**What you have to do**. Quote the lines from the records below exactly, beginning with the line that contains "You are a computer-use agent. Viewport: 1329px" and continuing through the line that contains "(x=739, y=67)".

[Stored entries]
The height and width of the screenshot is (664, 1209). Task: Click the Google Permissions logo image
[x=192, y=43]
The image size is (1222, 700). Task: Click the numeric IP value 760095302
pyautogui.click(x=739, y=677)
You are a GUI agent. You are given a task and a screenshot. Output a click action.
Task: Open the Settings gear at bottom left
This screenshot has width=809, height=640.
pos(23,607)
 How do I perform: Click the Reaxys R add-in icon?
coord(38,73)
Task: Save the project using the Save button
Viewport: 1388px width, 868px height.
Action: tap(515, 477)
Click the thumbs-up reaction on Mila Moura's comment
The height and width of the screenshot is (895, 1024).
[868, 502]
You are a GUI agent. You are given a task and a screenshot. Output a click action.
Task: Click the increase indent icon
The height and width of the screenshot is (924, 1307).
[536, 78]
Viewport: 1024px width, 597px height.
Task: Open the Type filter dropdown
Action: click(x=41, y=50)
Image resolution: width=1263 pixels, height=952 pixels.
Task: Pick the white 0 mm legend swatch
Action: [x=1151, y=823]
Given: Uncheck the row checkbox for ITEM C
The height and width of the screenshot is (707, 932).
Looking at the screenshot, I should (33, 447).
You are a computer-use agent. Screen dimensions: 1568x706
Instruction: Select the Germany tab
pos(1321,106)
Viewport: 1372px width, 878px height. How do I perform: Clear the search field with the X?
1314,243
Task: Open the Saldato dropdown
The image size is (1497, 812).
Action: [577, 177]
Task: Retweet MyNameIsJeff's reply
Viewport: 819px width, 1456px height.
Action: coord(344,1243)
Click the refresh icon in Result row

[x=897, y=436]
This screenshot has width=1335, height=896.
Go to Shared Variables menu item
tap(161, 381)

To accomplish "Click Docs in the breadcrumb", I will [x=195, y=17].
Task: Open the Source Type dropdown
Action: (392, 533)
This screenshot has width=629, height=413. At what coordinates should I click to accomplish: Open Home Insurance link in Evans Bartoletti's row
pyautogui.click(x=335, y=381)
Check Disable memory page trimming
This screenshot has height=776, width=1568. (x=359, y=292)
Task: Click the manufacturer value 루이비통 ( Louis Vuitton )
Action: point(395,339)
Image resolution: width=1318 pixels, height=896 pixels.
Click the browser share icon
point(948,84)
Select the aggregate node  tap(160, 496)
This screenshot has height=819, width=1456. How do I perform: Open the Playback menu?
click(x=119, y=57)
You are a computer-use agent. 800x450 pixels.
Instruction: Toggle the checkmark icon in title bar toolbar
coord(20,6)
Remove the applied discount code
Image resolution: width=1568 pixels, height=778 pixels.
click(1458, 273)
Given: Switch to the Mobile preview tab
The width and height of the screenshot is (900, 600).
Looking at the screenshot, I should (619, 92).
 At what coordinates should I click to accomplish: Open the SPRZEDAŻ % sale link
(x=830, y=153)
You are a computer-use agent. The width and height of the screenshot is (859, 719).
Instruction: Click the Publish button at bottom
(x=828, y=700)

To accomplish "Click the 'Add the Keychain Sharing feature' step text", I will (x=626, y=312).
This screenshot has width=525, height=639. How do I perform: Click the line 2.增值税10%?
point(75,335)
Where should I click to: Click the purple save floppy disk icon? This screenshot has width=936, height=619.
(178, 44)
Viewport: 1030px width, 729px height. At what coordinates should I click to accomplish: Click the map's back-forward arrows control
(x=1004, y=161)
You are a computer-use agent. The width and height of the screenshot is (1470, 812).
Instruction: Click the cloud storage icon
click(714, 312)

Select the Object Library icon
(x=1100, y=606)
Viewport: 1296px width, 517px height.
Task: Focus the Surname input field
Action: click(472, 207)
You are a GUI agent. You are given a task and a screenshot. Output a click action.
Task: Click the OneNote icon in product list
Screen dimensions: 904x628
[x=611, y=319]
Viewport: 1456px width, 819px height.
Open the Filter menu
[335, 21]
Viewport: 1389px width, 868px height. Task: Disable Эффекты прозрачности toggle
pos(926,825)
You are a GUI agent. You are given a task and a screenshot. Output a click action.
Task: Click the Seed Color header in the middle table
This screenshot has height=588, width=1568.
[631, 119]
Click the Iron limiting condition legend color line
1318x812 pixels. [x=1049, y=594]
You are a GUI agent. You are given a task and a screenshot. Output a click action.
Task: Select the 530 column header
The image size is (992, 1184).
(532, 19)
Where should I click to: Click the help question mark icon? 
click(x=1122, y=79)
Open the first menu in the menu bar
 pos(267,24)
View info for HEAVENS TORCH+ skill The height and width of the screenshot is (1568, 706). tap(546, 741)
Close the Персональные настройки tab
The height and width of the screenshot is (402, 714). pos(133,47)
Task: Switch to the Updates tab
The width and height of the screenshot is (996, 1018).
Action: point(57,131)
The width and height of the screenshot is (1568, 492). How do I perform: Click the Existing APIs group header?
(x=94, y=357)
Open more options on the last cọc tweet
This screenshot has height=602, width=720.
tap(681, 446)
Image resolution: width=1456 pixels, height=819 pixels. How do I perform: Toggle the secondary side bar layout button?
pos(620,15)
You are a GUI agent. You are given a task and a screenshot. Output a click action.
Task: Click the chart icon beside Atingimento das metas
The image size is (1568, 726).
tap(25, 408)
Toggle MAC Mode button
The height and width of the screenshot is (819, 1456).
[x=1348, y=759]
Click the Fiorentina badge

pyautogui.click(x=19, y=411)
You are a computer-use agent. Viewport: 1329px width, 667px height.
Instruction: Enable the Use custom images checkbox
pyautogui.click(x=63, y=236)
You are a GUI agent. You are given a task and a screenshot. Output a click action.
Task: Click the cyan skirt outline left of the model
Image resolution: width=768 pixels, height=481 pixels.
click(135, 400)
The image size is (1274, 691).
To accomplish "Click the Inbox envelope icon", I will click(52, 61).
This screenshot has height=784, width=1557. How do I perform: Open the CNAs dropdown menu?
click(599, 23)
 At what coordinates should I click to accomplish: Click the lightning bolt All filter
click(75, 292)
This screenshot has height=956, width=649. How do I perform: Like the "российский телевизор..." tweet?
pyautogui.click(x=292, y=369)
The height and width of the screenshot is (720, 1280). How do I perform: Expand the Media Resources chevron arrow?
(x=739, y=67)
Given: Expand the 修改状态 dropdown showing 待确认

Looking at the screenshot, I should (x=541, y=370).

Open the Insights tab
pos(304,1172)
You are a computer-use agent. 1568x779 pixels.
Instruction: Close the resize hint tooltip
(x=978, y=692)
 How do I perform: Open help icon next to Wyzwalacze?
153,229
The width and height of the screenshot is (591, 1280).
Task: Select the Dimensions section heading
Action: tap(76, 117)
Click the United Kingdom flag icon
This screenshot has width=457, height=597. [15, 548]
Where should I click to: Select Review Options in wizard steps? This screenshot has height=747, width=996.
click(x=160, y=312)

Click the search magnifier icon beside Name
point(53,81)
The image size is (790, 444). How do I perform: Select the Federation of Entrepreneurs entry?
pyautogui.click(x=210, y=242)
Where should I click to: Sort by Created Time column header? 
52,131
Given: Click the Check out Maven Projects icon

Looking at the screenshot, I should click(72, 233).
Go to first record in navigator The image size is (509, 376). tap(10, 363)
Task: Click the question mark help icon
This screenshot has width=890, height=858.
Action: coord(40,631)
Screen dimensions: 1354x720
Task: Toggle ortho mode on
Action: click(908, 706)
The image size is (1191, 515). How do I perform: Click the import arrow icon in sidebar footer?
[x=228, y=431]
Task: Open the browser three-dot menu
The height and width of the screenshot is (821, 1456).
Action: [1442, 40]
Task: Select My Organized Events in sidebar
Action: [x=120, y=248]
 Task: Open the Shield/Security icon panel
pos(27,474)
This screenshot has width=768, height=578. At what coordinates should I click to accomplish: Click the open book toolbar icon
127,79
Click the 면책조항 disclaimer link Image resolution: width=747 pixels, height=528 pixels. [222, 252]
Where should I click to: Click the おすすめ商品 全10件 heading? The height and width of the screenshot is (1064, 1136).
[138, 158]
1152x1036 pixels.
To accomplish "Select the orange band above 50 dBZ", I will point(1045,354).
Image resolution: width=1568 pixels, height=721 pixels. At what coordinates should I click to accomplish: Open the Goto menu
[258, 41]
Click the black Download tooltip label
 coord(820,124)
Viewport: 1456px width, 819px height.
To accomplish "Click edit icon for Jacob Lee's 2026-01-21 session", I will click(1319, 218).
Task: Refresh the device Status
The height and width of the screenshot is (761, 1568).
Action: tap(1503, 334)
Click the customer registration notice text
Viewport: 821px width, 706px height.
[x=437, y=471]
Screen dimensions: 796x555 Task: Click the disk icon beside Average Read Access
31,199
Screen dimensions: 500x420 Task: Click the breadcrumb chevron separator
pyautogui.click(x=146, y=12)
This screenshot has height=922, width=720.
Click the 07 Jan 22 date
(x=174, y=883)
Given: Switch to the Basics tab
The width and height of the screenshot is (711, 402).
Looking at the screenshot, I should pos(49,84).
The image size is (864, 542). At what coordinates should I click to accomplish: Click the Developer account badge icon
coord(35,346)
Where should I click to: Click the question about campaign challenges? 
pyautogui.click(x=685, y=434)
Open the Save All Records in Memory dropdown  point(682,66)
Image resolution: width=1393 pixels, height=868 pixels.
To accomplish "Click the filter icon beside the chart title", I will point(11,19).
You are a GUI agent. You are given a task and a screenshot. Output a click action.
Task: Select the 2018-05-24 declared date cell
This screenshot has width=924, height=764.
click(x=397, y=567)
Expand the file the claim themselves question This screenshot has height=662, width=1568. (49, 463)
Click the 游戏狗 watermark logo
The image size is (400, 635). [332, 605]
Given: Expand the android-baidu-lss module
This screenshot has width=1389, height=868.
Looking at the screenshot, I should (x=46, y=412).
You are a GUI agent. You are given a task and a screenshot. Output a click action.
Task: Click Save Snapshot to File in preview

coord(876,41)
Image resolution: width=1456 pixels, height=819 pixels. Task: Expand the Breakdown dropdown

**Written response**.
You are a computer-use agent. Viewport: 1329px width, 667px height.
Instruction: Enable the Use custom images checkbox
pyautogui.click(x=63, y=236)
You are a GUI agent. You are given a task and a screenshot. Output a click action.
Task: Click the cyan skirt outline left of the model
Image resolution: width=768 pixels, height=481 pixels.
click(135, 400)
The image size is (1274, 691).
To accomplish "Click the Inbox envelope icon", I will click(52, 61).
This screenshot has height=784, width=1557. How do I perform: Open the CNAs dropdown menu?
click(599, 23)
 At what coordinates should I click to accomplish: Click the lightning bolt All filter
click(75, 292)
This screenshot has height=956, width=649. How do I perform: Like the "российский телевизор..." tweet?
pyautogui.click(x=292, y=369)
The height and width of the screenshot is (720, 1280). How do I perform: Expand the Media Resources chevron arrow?
(x=739, y=67)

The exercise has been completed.